Dancing means and implies different meanings. Dedication, sacrifice, exercise, practice, predisposition, talent, application, professionalism, improvement, challenge, a sort of freedom, joys and disappointments. A set of characterizing elements that fall under the much loved term of passion.

Chanel and dance is not marketing but, it’s a tradition started from last century from 1913 by Gabrielle Chanel. An endless connection between two different artistic expressions. Today 2013, 110 years later, Chanel reinforced its support to the ballet becoming Major Patron of the Paris Opera: a support to all of the Opera’s artistic projects.

On 21st September 2023, it was scheduled the Opening gala of the Paris Opera’s 2023/24 dance season, featuring Nicolas Paul’s ballet Singularités plurielles. Trained at the Opéra national de Paris Ballet School before joining the Corps de Ballet in 1996, the choreographer conceived this original work based on the Quintet for winds and piano by composer André Caplet.

Chanel created the costumes for the ballet Singularités Plurielles, as also Major Patron of the Paris Opera – dance season’s opening gala – since 2018. 

Going into detail as highlighted, the three principal dancers who performed it, Amandine Albisson, Valentine Colasante and Hannah O’Neill, each wore two stage costumes designed specially by Virginie Viard, Artistic Director of Chanel’s Fashion collections.

Inspired by a silhouette from the Spring Summer 2023 ready to wear collection, three seemingly identical bodysuits, embellished with a large black satin bow and worn under matching georgette shorties are distinguished by minute variations in pink that stand out against the black rectangle of the stage and the red velvet armchairs of the set.

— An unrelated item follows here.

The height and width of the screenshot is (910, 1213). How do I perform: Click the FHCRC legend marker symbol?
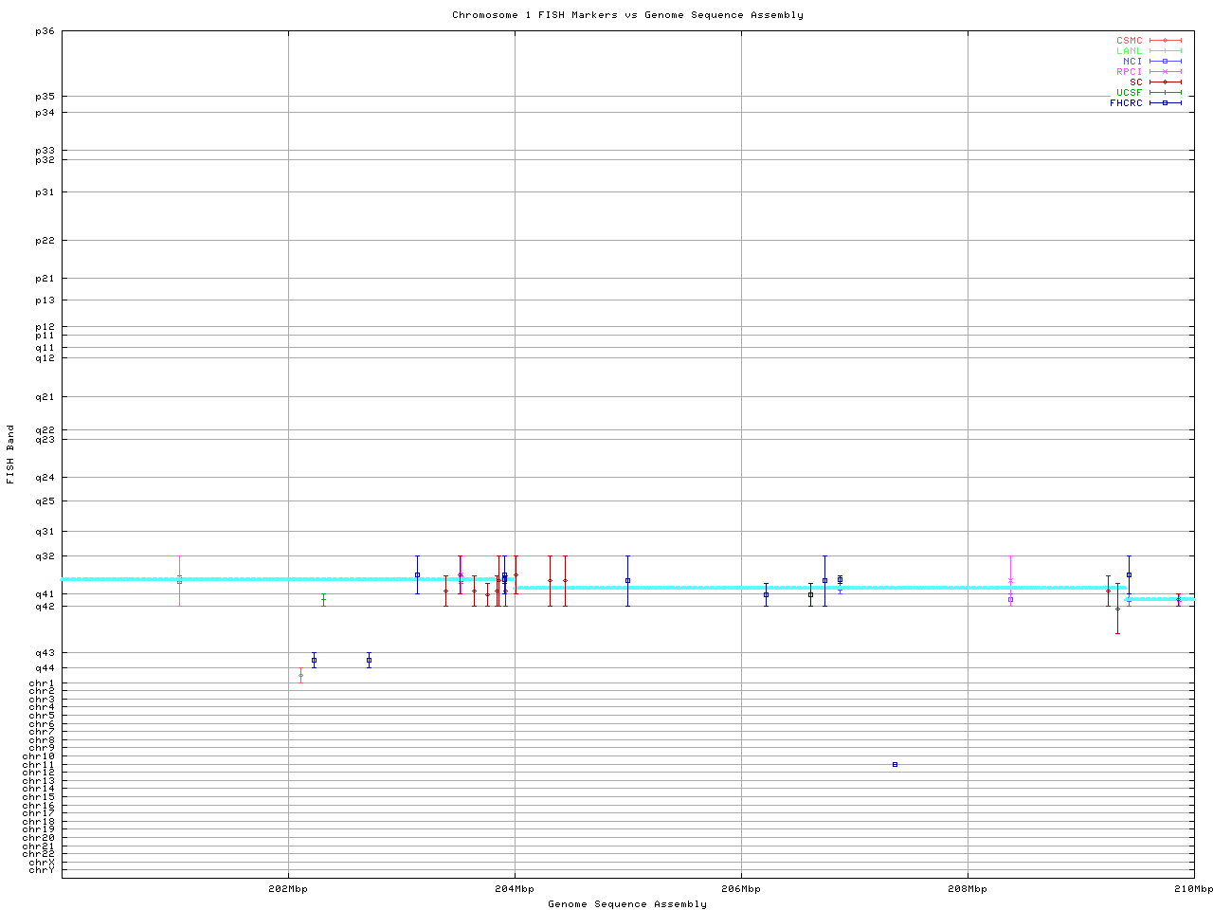[x=1165, y=103]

Their vibrant delicacy dialogues with the elegant sobriety of satin-lapelled trouser suits in three different tweeds in subtle shades of black and white, adapted from a look in the Fall Winter 2019/20 Haute Couture collection. Playing on the idea of masculine-feminine so dear to Nicolas Paul and to the House, the costumes are a key part of the choreography. Shod in satin pointe shoes, the dancers change on stage, from bodysuit to trouser suit. The gold jewelled buttons on the suits reflect the light, while the natural suppleness of the tweed reveals the grace of every movement.